Downer was recognized by UW in 2015 as the recipient of the “Distinguished Contributions to Lifelong Learning” award, in part because of her growing interest in promoting e-learning at UW. Downer’s pioneering 12-week online course, Leadership and Management in Health, had graduated 25,242 participants as of March 2020, with an 87% completion rate. More recently, partnering again with the DGH e-Learning Program (eDGH) on a second 12-week professional development course, Project Management in Health, graduated 6,197 participants in its first two offerings, with a completion rate of 88%.
“My work with eDGH has brought me back to my roots in education,” says Downer, “designing educational products that include content and voices from diverse cultural traditions and perspectives. This is critical learning for those working in public health systems throughout the world — and especially important for improving the leadership and management skills of people working in those systems.”
Though officially retiring on June 30, Downer, as an emeritus professor in DGH, will continue to work for a small amount of time from July through December 2020 in order to finish one global health project under way in Cambodia and two online courses before turning them over to others.
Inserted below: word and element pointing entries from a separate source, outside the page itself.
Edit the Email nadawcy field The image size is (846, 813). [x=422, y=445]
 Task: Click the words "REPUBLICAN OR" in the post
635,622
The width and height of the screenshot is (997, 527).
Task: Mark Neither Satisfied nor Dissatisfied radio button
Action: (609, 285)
At the same time, Downer does plan to be a retired person and reports that she’ll be busy in her garden, as always, and returning to her early roots as she again takes up sailing. Her adventure began — and now continues, it would appear — on the vast waters of our beautiful Pacific Northwest.
Downer is truly excited to see I-TECH move into the next phase of its organizational life under the leadership of Dr. Pamela Collins, Professor of Psychiatry and Behavioral Health, Professor of Global Health, and Director of the Global Mental Health Program.
“We all welcome you, Pamela!” says Downer. “I believe with all my heart that you are the right person at the right time for I-TECH. You inherit one of the most competent, resilient, and ethical groups of people you will ever work with — and a vision, mission and set of operating principles that I know are consistent with your own.
“I-TECH has been one of the loves of my life,” she continues, “and I wish you the same sense of fulfillment and pride I have had working with this incredible team of people — past and present — at this incredible university of ours.”